Figure 7. Cellular localisation of cAMP and cGMP signalling components possibly involved in egress

1. A–D

   Localisation of PDE1‐3Ty (A), PDE2‐3Ty (B), GCα‐3Ty (C) and PKG‐3Ty (D) shown by IFA using an anti‐Ty antibody. Antibodies against GAP45, IMC1, cb‐GFP and myc‐GAP70 were used as markers of the plasma membrane, IMC, residual body and apical pole, respectively.

2. E

   Western blot analysis indicates that GCα‐3Ty is present in three distinct isoforms. A PKG‐3Ty Western blot also shows three immune reactive isoforms. Catalase or actin was used as loading controls and ΔKu80 as the parental strain.

3. F

   PKG‐3Ty parasites were solubilised in either PBS or 1% Triton X‐100 (TX100) and split into soluble (S) and pellet (P) fractions. Total lysate is also shown.

4. G, H

   The signal of Myc‐ACβ‐iKD followed by IFA (G) or Western blot (H) after 48 h ± ATc.

5. I

   Invasion of ACα‐KO tachyzoites or Myc‐Acβ‐iKD after 48 h ± ATc is not affected. However, addition of ATc for 48 h reduces the invasion efficiency of ACα‐KO/Myc‐Acβ‐iKD (data are from three independent biological replicates). Error bars represent ±SD for 100 vacuoles counted in triplicate from three biological replicates.

6. J

   As for destabilisation of PKAc1‐iKD or stabilisation of DDmyc‐PKArG321E‐Ty, ACα‐KO/Myc‐Acβ‐iKD tachyzoites treated with ATc for 33 or 40 h, invade and exit the monolayer of HFF cells leading to lysis, while the non‐treated parasites invade and initiate a new lytic cycle.
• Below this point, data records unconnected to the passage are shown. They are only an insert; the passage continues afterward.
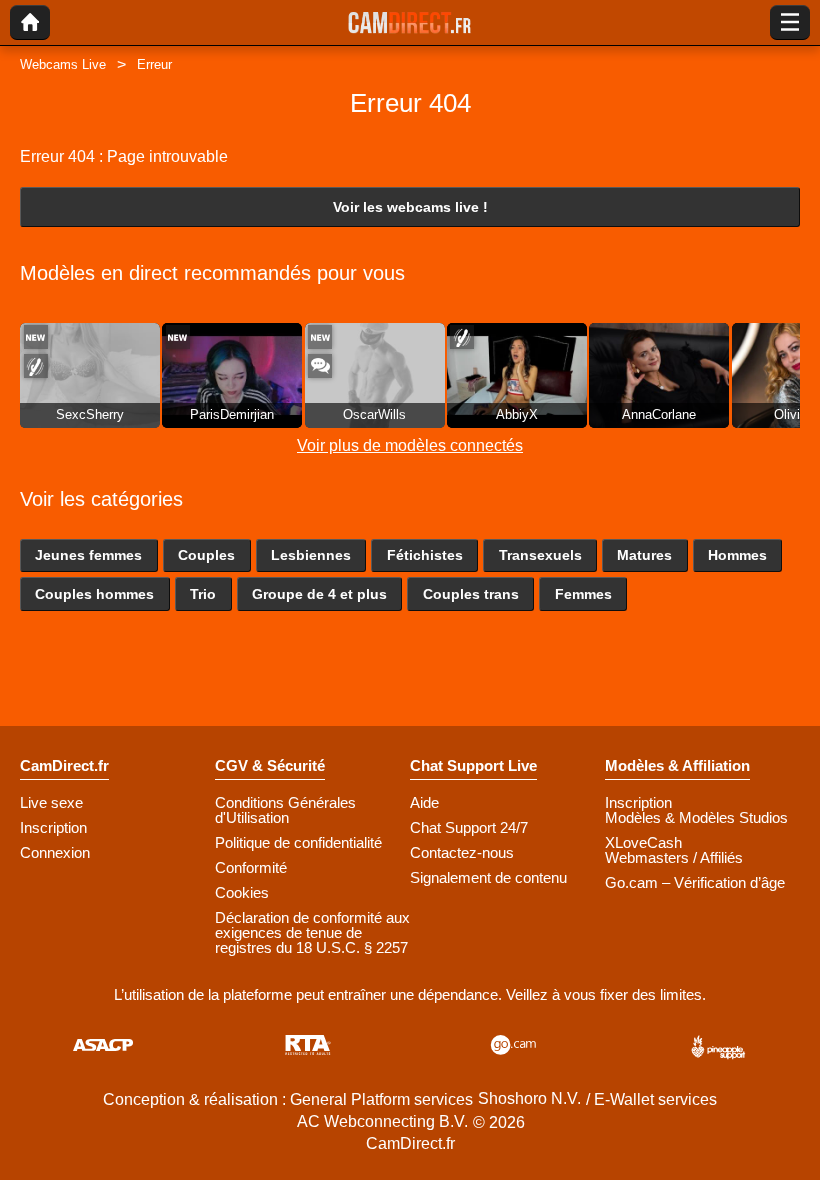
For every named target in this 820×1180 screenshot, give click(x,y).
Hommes (737, 555)
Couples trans (471, 594)
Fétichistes (425, 555)
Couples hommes (94, 594)
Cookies (242, 892)
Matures (644, 555)
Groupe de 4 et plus (319, 594)
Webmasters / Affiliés (674, 857)
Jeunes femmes (88, 555)
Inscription (53, 827)
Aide (424, 802)
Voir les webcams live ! (410, 207)
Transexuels (540, 555)
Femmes (583, 594)
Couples (206, 555)
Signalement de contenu (488, 877)
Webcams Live (63, 64)
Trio (203, 594)
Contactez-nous (462, 852)
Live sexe (51, 802)
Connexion (55, 852)
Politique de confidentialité (298, 842)
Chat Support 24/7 (469, 827)
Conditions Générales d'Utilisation (285, 810)
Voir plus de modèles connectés (410, 445)
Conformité (251, 867)
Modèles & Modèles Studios (696, 817)
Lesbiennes (311, 555)
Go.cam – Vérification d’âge (695, 882)
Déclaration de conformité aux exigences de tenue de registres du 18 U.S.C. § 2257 (312, 932)
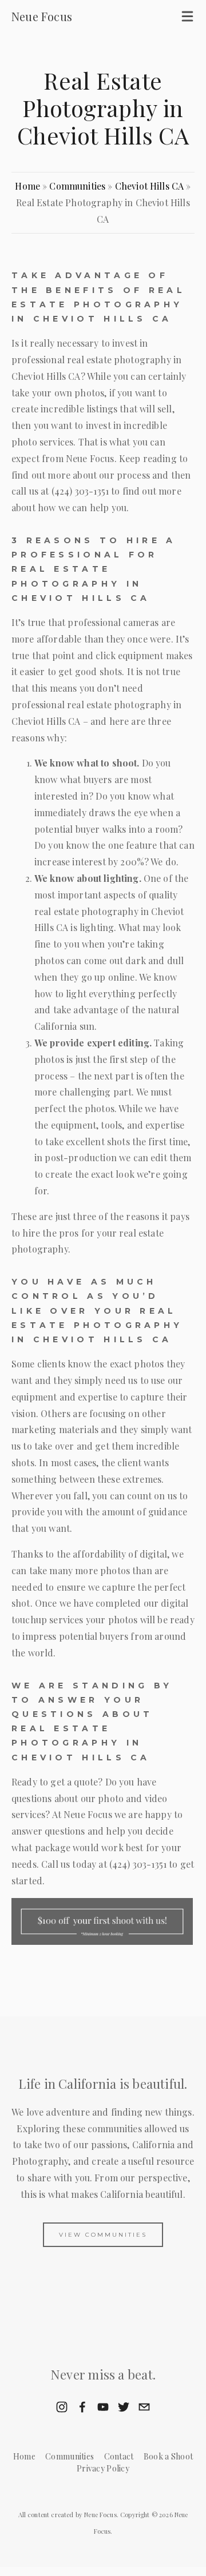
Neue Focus (41, 16)
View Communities (103, 2234)
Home (27, 186)
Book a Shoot (168, 2456)
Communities (77, 186)
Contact (119, 2456)
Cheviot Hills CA (149, 186)
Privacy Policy (103, 2468)
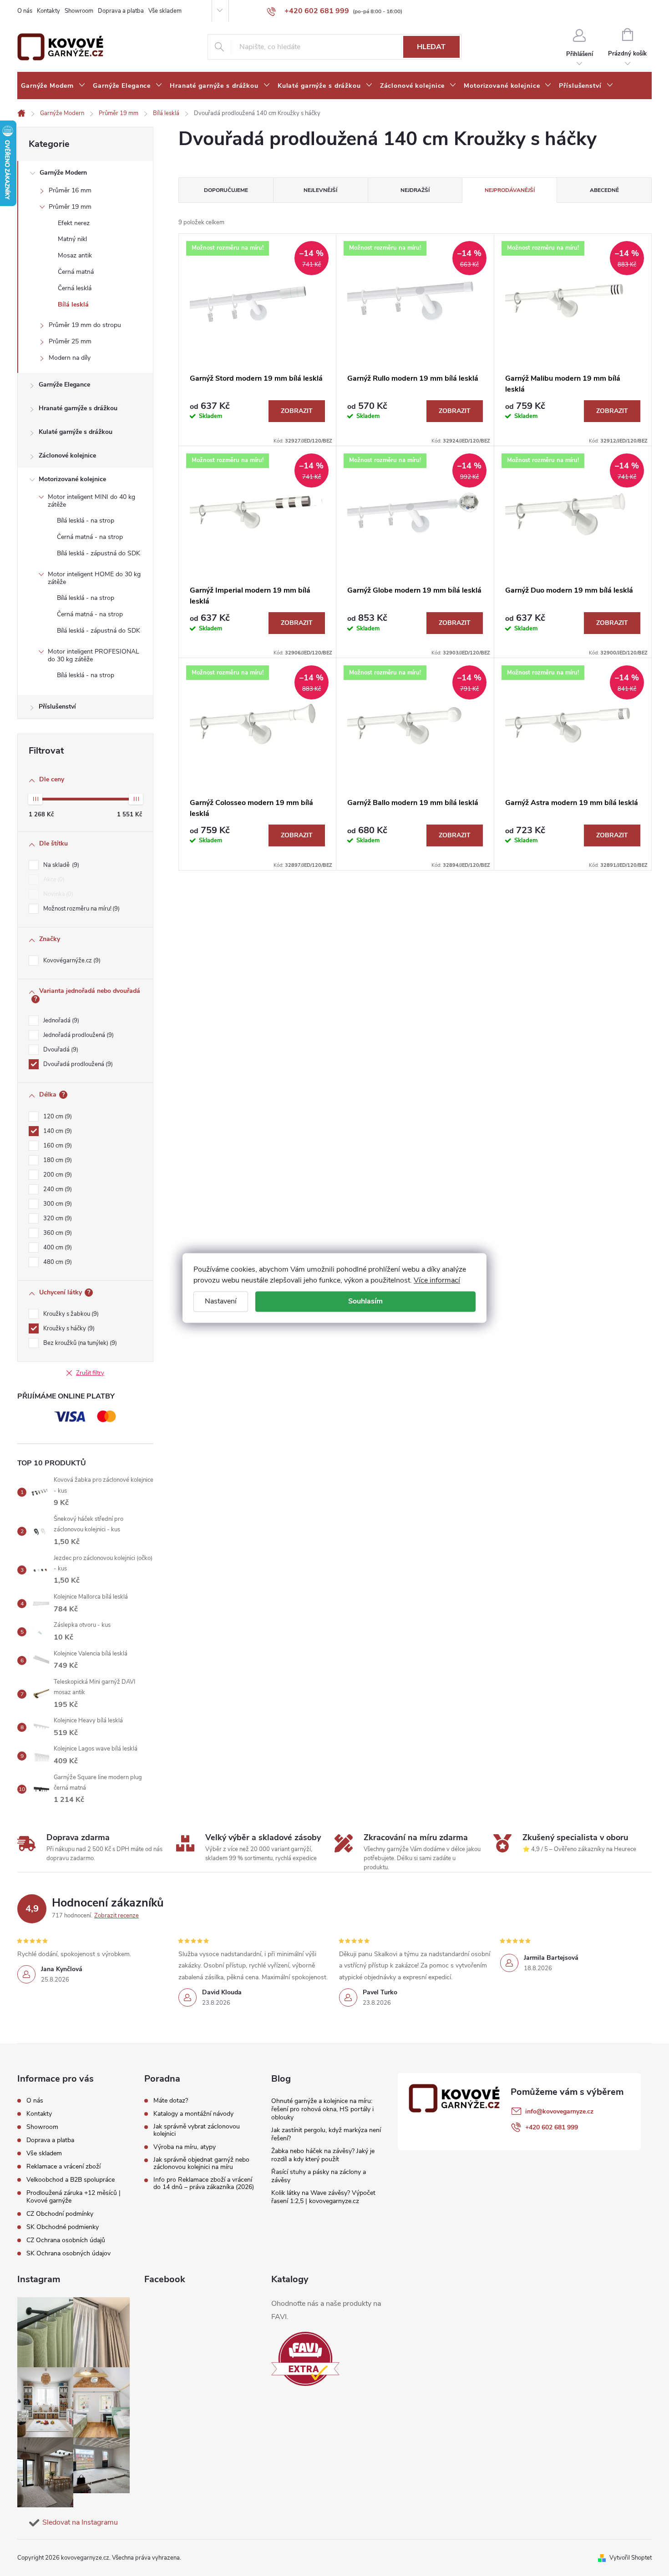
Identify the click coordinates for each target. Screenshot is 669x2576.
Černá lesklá (74, 288)
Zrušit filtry (90, 1373)
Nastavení (221, 1301)
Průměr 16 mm (70, 190)
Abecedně (604, 190)
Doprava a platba (121, 11)
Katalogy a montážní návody (193, 2114)
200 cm (56, 1175)
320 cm (56, 1218)
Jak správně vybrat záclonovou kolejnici (196, 2130)
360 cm (56, 1233)
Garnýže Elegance (64, 384)
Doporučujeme (226, 190)
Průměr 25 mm (70, 341)
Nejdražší (415, 190)
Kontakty (48, 11)
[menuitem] (53, 86)
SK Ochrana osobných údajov (68, 2253)
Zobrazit (297, 411)
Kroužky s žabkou (70, 1314)
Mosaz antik (75, 255)
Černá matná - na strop (90, 537)
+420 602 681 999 (551, 2127)
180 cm (56, 1160)
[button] (644, 2545)
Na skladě (60, 865)
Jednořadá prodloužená (77, 1035)
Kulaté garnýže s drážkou (75, 432)
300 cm (56, 1204)
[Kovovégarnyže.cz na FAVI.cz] (305, 2359)
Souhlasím (365, 1301)
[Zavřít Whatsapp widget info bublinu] (537, 2532)
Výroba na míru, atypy (184, 2147)
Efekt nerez (74, 223)
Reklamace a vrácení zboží (63, 2166)
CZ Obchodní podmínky (59, 2213)
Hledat (431, 47)
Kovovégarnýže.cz (71, 960)
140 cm (56, 1131)
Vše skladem (165, 11)
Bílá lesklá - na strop (85, 520)
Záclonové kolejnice (67, 455)
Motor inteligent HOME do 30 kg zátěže (94, 578)
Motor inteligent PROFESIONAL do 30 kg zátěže (93, 655)
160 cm (56, 1146)
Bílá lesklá (73, 304)
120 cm (56, 1116)
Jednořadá (60, 1020)
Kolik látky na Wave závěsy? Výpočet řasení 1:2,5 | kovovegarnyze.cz (323, 2197)
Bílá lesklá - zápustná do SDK (98, 553)
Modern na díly (70, 357)
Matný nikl (72, 239)
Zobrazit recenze (116, 1916)
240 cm (56, 1189)
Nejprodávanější (510, 190)
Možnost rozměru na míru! (80, 909)
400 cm (56, 1247)
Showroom (79, 11)
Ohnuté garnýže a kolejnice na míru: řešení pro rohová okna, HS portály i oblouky (322, 2109)
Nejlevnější (320, 190)
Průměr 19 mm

Data information: Scale bars = 2 μm.Source data are available online for this figure.

Figure 8. Geography of cyclic nucleotide signalling and functional relationship between cAMP and cGMP signalling to control pH‐dependent egress

In presence of cAMP produced by ACα and ACβ, active PKAc1 is released from its regulatory subunit PKAr anchored at the inner membrane complex by dual acylation. At low pH, PKAc1 activates an unidentified PDE leading to the degradation of cGMP and down‐regulation of PKG preventing parasite egress. Upon unidentified stimuli, PKAc1 activity is repressed and/or GCα activity stimulated to increase cGMP levels and activate PKG. PKG stimulates Ca²⁺ mobilisation from intracellular store and PLC activity to produce IP₃ and DAG leading to microneme secretion and gliding motility necessary for parasite egress and invasion.